Place the beef in a saucepan. Add the pepper, vinegar, garlic, ginger, half the curry leaves, rampa, lemongrass and salt. Add about 1 cup of the water, and cook until the beef is tender and the water is absorbed. Then add the oil and saute the beef until brown. Set aside. In another pan, place the remaining curry leaves, rampa, lemongrass, saffron, onions and coconut milk. Salt to taste and cook, stirring constantly, for about 10 minutes. Then add the lemon or lime juice. Add the beef to this pan, and cook for a minute or two over medium heat. You may add two Tablespoons flour to make the gravy thicker if you prefer.


2 to 3 Tablespoons vegetable oil
1 pound (2 cups) any fresh, firm fish (tuna, halibut, etc.) cut into one- or two-inch cubes.
1 ½ medium onions, chopped
1 teaspoon fresh garlic, minced
1 teaspoon fresh gingerroot, finely chopped
5 banana chiles, sliced
10 curry leaves
3 cardamom pods, crushed
2 Tablespoons ground mustard seed
1 teaspoon ground black pepper
1 cup water
3 large tomatoes, sliced
1 teaspoon salt (or salt to taste)
1 Tablespoon lemon juice

Heat the vegetable oil in a large frying pan and lightly saute the fish cubes on both sides. Remove them from the pan and set aside. To the same oil, add sliced onions, garlic, ginger, banana chiles, curry leaves and cardamom pods and brown for about 5 minutes. Then stir in the mustard seed and black pepper. Add a cup of water. Stir well, making sure the mustard is well mixed with the other ingredients. Then add the tomatoes and fish, and coat them well with the vegetable-and-spice blend, stirring gently so the fish stays intact. Add the salt and lemon juice, and simmer for about 15 minutes or until the fish and spicy tomato sauce is done to your liking. Serves 4.
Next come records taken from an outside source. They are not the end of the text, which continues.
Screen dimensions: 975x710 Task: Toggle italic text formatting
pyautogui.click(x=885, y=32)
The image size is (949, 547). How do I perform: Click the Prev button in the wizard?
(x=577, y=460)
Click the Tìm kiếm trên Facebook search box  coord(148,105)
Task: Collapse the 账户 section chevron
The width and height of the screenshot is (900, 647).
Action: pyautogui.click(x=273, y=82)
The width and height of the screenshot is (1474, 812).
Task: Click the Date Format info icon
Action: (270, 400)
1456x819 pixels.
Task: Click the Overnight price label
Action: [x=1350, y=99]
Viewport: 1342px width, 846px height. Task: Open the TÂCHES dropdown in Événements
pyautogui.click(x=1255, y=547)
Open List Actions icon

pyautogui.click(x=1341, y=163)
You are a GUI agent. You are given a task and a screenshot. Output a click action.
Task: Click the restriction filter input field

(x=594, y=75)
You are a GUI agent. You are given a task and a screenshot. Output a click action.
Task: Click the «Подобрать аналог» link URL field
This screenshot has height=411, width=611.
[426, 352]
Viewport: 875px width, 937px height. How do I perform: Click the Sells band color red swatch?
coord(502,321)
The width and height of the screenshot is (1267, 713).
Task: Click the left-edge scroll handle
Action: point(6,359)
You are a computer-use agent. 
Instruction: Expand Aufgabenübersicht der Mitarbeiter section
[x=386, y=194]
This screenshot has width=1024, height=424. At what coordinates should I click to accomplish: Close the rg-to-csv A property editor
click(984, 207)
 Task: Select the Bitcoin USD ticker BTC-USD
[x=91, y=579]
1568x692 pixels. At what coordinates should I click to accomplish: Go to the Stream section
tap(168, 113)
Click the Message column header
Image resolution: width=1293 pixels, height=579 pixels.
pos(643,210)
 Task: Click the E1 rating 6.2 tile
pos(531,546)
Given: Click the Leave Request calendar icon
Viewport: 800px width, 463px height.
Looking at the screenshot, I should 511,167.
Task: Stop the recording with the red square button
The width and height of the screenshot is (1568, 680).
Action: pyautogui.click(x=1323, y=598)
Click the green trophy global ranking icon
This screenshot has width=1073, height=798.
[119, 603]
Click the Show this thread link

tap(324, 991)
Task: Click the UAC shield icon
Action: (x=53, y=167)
1 pound (2 cups) and firm fresh fish, cut into inch-thick slices
½ teaspoon saffron
sprinkle of salt and black pepper
2 to 3 Tablespoons vegetable oil
1 onion, sliced
3 green chiles, chopped
2 teaspoons cumin seeds
2 cups coconut milk or light cream
3 cloves fresh garlic, minced
1 one-inch piece rampa
10 curry leaves
pinch of saffron
2 Tablespoons lime juice
additional salt to taste

Wash the fish, rub it with saffron,salt and pepper and set aside for 15 minutes to absorb the flavors. Then fry in vegetable oil until golden brown. In a separate skillet, heat the vegetable oil and brown the onions and green chiles. Grind the cumin seeds and add 1 cup of the milk, the garlic, rampa, curry leaves and a pinch of saffron. Add to this the browned onions and bring to a low boil. Add the remaining cup of milk, stirring continuously. Add salt and lime juice to taste. Add the fried fish slices and simmer for about 5 minutes.